> [WORK ORDER] Rewrite the rows from the beginning through the line containing "y-tick-label: 0 is", substituting "screen capture" for each occurrence of "screenshot" and leaving everything else unchanged.

> [Pixel coordinate grounding data]
----------
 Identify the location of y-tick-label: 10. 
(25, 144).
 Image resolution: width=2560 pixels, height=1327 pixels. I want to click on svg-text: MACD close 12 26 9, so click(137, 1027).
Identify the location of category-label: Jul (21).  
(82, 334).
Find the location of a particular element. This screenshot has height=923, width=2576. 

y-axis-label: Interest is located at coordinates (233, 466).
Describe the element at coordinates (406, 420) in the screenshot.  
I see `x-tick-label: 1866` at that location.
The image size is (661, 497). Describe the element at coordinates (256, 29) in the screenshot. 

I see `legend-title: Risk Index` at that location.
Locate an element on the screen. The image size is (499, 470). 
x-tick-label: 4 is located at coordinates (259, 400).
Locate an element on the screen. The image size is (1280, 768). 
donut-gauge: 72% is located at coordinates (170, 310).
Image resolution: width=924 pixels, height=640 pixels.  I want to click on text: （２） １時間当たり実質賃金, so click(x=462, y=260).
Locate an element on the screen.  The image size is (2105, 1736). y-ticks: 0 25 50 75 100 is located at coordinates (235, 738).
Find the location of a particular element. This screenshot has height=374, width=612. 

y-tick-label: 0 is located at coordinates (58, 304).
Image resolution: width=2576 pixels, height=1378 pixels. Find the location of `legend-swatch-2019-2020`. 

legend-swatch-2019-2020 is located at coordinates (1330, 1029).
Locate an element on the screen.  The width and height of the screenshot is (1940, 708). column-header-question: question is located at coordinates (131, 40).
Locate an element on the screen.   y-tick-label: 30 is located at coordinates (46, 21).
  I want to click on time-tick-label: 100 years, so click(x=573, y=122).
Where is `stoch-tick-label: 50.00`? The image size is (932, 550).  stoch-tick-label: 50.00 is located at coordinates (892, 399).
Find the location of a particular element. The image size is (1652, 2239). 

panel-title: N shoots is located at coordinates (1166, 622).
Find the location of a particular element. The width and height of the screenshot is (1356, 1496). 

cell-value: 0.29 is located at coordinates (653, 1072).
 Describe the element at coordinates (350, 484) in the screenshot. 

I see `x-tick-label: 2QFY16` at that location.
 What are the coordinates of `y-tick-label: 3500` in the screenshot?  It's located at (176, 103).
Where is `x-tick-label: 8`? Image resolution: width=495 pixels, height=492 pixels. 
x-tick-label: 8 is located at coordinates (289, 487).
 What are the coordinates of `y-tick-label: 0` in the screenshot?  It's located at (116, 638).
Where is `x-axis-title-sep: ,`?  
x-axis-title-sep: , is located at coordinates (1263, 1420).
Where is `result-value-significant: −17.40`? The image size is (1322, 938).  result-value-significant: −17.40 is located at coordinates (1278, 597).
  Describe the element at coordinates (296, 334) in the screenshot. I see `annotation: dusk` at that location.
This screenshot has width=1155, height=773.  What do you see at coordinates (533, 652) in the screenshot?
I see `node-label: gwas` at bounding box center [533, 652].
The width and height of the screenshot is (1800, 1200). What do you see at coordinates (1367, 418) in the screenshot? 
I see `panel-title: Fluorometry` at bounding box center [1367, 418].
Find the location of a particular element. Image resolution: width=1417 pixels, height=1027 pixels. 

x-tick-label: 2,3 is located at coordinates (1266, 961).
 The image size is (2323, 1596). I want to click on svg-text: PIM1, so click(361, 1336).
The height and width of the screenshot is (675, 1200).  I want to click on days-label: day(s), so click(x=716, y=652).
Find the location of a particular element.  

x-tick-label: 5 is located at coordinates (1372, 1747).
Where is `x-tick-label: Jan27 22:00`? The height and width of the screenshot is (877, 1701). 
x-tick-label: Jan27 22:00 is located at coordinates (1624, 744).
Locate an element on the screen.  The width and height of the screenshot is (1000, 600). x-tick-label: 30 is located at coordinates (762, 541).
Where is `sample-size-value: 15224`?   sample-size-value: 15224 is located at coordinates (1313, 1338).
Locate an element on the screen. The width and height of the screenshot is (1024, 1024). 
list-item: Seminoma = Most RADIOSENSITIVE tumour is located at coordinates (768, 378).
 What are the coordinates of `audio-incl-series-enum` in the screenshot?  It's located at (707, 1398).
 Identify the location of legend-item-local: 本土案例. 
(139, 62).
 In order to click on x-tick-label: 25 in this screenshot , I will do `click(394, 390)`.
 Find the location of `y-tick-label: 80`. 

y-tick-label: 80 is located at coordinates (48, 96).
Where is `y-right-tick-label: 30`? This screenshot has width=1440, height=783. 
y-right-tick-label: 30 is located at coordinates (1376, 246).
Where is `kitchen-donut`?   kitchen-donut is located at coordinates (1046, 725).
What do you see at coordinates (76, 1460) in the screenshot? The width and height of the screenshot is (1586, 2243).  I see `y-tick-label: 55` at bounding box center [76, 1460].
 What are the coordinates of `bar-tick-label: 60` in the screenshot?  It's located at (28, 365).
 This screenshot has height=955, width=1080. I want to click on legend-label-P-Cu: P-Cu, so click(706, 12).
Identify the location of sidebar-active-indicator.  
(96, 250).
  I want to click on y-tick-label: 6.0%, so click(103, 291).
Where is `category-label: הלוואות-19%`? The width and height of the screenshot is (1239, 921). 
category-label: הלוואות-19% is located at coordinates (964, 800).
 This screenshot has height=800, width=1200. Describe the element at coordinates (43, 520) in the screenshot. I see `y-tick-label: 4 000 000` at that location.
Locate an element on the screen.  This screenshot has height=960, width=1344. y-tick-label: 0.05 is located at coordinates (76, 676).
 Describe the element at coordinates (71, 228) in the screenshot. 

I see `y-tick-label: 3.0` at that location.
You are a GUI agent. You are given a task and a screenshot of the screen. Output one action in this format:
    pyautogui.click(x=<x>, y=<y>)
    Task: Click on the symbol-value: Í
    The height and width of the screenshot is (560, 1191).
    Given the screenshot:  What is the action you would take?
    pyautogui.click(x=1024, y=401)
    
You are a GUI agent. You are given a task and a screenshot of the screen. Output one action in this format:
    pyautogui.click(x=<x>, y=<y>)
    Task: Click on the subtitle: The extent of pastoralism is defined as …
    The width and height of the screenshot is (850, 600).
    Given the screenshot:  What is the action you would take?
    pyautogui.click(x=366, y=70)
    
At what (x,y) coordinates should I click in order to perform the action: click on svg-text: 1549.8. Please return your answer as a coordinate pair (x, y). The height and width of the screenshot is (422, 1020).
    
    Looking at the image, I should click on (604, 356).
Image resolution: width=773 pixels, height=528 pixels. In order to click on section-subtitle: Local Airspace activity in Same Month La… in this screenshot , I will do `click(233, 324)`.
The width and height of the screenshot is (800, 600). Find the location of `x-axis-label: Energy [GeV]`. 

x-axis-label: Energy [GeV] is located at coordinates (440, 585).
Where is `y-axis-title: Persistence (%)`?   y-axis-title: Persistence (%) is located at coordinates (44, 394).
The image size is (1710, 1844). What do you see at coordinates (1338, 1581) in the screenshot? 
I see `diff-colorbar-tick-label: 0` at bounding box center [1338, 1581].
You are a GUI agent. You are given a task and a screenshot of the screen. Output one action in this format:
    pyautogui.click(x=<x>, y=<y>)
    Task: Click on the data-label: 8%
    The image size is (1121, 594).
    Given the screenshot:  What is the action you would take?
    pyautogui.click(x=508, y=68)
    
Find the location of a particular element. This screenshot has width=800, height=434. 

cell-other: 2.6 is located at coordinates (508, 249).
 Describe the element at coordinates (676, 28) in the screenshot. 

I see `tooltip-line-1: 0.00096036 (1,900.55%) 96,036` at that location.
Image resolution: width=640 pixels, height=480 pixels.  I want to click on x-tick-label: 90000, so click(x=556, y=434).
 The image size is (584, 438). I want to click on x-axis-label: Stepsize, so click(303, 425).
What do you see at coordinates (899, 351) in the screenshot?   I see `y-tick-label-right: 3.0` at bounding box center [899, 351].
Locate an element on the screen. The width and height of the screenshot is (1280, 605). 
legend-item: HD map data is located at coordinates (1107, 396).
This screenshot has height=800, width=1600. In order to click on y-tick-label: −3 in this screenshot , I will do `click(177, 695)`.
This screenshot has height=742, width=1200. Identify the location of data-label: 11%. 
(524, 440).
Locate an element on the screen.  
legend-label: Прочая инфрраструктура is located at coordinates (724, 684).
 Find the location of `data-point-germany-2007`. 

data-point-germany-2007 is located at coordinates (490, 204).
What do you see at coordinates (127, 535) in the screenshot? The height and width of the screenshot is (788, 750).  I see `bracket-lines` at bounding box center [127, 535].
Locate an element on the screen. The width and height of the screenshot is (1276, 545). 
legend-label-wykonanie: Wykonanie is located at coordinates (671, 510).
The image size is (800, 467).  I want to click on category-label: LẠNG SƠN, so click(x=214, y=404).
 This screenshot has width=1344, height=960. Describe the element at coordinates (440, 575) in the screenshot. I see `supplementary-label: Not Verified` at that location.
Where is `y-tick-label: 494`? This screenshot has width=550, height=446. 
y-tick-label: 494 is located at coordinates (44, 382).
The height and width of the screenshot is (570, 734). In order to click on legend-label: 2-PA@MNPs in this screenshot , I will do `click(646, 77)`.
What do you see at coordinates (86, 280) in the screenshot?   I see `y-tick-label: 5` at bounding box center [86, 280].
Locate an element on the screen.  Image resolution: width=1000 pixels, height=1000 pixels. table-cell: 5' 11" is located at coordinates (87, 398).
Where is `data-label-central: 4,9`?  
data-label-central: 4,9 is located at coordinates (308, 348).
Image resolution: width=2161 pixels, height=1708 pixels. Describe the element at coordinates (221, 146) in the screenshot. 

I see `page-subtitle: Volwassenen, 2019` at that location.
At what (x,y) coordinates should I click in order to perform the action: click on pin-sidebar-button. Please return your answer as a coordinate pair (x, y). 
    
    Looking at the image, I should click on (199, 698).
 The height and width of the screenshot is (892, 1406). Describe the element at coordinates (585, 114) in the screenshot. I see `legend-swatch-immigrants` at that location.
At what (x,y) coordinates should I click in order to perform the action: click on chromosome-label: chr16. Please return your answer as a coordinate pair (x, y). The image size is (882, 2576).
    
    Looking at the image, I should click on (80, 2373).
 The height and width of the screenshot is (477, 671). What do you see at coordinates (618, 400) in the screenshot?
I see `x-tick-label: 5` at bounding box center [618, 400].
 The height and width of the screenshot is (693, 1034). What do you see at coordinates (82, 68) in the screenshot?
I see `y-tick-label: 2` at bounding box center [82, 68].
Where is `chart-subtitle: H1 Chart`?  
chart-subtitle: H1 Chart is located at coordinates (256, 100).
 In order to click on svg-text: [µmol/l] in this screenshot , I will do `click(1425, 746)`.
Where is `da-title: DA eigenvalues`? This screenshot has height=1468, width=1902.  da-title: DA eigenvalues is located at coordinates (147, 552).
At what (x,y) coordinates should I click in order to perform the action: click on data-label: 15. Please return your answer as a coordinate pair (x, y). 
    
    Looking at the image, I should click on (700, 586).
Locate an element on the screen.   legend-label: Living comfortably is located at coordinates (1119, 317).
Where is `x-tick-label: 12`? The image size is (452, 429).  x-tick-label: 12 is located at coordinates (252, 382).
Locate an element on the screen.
----------
> [RESULT]
 Identify the location of y-tick-label: 10. 
(25, 144).
 Image resolution: width=2560 pixels, height=1327 pixels. I want to click on svg-text: MACD close 12 26 9, so click(137, 1027).
Identify the location of category-label: Jul (21).  
(82, 334).
Find the location of a particular element. This screen capture has height=923, width=2576. 

y-axis-label: Interest is located at coordinates (233, 466).
Describe the element at coordinates (406, 420) in the screen capture.  
I see `x-tick-label: 1866` at that location.
The image size is (661, 497). Describe the element at coordinates (256, 29) in the screen capture. 

I see `legend-title: Risk Index` at that location.
Locate an element on the screen. The image size is (499, 470). 
x-tick-label: 4 is located at coordinates (259, 400).
Locate an element on the screen. The image size is (1280, 768). 
donut-gauge: 72% is located at coordinates (170, 310).
Image resolution: width=924 pixels, height=640 pixels.  I want to click on text: （２） １時間当たり実質賃金, so click(x=462, y=260).
Locate an element on the screen.  The image size is (2105, 1736). y-ticks: 0 25 50 75 100 is located at coordinates (235, 738).
Find the location of a particular element. This screen capture has height=374, width=612. 

y-tick-label: 0 is located at coordinates (58, 304).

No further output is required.